WHAT THIS TASK INVOLVES: Would you copy out, exactly as written, each line from the one containing "The width and height of the screenshot is (1407, 840)." to the end of the records below?

[Pixel coordinate grounding data]
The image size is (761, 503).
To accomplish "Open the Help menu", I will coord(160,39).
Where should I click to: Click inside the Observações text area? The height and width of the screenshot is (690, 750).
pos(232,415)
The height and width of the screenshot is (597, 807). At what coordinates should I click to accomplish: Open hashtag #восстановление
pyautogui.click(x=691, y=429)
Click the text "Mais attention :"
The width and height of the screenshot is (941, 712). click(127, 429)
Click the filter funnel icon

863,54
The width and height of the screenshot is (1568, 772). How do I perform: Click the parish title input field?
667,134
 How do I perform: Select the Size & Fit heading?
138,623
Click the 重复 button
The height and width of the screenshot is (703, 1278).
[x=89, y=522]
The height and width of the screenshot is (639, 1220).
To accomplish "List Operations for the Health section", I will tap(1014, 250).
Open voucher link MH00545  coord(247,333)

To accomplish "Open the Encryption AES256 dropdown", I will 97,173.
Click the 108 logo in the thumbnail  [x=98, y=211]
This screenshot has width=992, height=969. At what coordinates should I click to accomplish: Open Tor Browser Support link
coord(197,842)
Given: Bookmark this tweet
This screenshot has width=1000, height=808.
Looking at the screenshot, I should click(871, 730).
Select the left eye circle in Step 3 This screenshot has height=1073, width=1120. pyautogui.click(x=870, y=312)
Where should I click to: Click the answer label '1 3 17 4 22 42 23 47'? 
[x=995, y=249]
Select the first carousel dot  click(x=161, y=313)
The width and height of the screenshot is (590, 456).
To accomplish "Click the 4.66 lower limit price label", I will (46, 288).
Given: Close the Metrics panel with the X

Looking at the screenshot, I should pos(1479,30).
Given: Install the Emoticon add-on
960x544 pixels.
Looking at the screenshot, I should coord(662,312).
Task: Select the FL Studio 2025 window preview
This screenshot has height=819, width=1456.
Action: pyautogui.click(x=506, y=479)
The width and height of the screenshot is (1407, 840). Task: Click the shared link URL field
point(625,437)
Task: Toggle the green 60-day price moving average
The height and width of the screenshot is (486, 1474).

THE COMPLETED TASK:
The width and height of the screenshot is (1407, 840). Task: Click the shared link URL field
point(625,437)
Task: Toggle the green 60-day price moving average
The height and width of the screenshot is (486, 1474).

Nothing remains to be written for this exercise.